* _WORK TO COMPLETE_: Every line below is to be quoted exactly, with nothing added or dropped.

* _DATA TO EXAMINE_:
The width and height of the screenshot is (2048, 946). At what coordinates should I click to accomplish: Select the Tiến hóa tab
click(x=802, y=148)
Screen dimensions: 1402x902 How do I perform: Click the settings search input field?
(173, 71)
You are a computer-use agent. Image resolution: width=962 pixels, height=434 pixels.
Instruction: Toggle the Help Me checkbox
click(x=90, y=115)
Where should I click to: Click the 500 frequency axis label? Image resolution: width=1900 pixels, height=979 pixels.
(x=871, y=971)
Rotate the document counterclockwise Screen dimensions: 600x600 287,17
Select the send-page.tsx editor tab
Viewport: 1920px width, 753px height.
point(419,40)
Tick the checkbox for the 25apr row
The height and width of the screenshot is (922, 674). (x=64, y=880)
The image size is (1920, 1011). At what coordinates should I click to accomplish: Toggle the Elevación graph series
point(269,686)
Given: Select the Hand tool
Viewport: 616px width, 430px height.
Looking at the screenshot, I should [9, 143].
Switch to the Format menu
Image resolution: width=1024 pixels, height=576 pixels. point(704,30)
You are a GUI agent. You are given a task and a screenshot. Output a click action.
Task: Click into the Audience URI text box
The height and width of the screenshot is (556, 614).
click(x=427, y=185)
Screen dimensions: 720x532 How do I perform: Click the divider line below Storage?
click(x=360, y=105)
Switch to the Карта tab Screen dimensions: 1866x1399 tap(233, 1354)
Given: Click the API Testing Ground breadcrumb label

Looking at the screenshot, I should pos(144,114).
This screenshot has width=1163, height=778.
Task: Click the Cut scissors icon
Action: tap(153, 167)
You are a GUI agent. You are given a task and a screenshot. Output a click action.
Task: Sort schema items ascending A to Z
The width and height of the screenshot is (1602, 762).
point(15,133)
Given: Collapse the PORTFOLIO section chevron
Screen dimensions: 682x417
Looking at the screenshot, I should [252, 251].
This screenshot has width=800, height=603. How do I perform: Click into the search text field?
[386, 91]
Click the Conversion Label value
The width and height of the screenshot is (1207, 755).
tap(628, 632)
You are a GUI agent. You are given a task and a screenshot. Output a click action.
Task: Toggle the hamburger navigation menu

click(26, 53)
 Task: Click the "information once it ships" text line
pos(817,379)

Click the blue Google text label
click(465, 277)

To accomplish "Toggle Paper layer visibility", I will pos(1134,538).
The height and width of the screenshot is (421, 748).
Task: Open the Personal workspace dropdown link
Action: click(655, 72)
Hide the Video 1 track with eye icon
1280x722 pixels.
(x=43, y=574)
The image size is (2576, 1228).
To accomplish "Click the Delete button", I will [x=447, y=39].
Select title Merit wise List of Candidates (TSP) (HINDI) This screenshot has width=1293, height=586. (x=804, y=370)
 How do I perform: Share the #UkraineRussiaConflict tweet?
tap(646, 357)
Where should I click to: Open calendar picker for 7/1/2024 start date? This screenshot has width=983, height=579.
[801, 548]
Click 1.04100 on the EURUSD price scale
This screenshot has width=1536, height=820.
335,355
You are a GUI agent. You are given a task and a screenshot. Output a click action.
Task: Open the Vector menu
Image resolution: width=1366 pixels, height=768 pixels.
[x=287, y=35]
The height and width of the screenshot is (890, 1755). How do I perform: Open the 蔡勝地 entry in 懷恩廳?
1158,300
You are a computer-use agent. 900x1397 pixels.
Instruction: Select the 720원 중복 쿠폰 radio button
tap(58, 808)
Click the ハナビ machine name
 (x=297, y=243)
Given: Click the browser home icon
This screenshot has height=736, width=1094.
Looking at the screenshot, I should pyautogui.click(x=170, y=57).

* _SOLUTION_:
The width and height of the screenshot is (2048, 946). At what coordinates should I click to accomplish: Select the Tiến hóa tab
click(x=802, y=148)
Screen dimensions: 1402x902 How do I perform: Click the settings search input field?
(173, 71)
You are a computer-use agent. Image resolution: width=962 pixels, height=434 pixels.
Instruction: Toggle the Help Me checkbox
click(x=90, y=115)
Where should I click to: Click the 500 frequency axis label? Image resolution: width=1900 pixels, height=979 pixels.
(x=871, y=971)
Rotate the document counterclockwise Screen dimensions: 600x600 287,17
Select the send-page.tsx editor tab
Viewport: 1920px width, 753px height.
point(419,40)
Tick the checkbox for the 25apr row
The height and width of the screenshot is (922, 674). (x=64, y=880)
The image size is (1920, 1011). At what coordinates should I click to accomplish: Toggle the Elevación graph series
point(269,686)
Given: Select the Hand tool
Viewport: 616px width, 430px height.
Looking at the screenshot, I should [9, 143].
Switch to the Format menu
Image resolution: width=1024 pixels, height=576 pixels. point(704,30)
You are a GUI agent. You are given a task and a screenshot. Output a click action.
Task: Click into the Audience URI text box
The height and width of the screenshot is (556, 614).
click(x=427, y=185)
Screen dimensions: 720x532 How do I perform: Click the divider line below Storage?
click(x=360, y=105)
Switch to the Карта tab Screen dimensions: 1866x1399 tap(233, 1354)
Given: Click the API Testing Ground breadcrumb label

Looking at the screenshot, I should pos(144,114).
This screenshot has width=1163, height=778.
Task: Click the Cut scissors icon
Action: tap(153, 167)
You are a GUI agent. You are given a task and a screenshot. Output a click action.
Task: Sort schema items ascending A to Z
The width and height of the screenshot is (1602, 762).
point(15,133)
Given: Collapse the PORTFOLIO section chevron
Screen dimensions: 682x417
Looking at the screenshot, I should [252, 251].
This screenshot has width=800, height=603. How do I perform: Click into the search text field?
[386, 91]
Click the Conversion Label value
The width and height of the screenshot is (1207, 755).
tap(628, 632)
You are a GUI agent. You are given a task and a screenshot. Output a click action.
Task: Toggle the hamburger navigation menu

click(26, 53)
 Task: Click the "information once it ships" text line
pos(817,379)

Click the blue Google text label
click(465, 277)

To accomplish "Toggle Paper layer visibility", I will pos(1134,538).
The height and width of the screenshot is (421, 748).
Task: Open the Personal workspace dropdown link
Action: click(655, 72)
Hide the Video 1 track with eye icon
1280x722 pixels.
(x=43, y=574)
The image size is (2576, 1228).
To accomplish "Click the Delete button", I will [x=447, y=39].
Select title Merit wise List of Candidates (TSP) (HINDI) This screenshot has width=1293, height=586. (x=804, y=370)
 How do I perform: Share the #UkraineRussiaConflict tweet?
tap(646, 357)
Where should I click to: Open calendar picker for 7/1/2024 start date? This screenshot has width=983, height=579.
[801, 548]
Click 1.04100 on the EURUSD price scale
This screenshot has width=1536, height=820.
335,355
You are a GUI agent. You are given a task and a screenshot. Output a click action.
Task: Open the Vector menu
Image resolution: width=1366 pixels, height=768 pixels.
[x=287, y=35]
The height and width of the screenshot is (890, 1755). How do I perform: Open the 蔡勝地 entry in 懷恩廳?
1158,300
You are a computer-use agent. 900x1397 pixels.
Instruction: Select the 720원 중복 쿠폰 radio button
tap(58, 808)
Click the ハナビ machine name
 (x=297, y=243)
Given: Click the browser home icon
This screenshot has height=736, width=1094.
Looking at the screenshot, I should pyautogui.click(x=170, y=57).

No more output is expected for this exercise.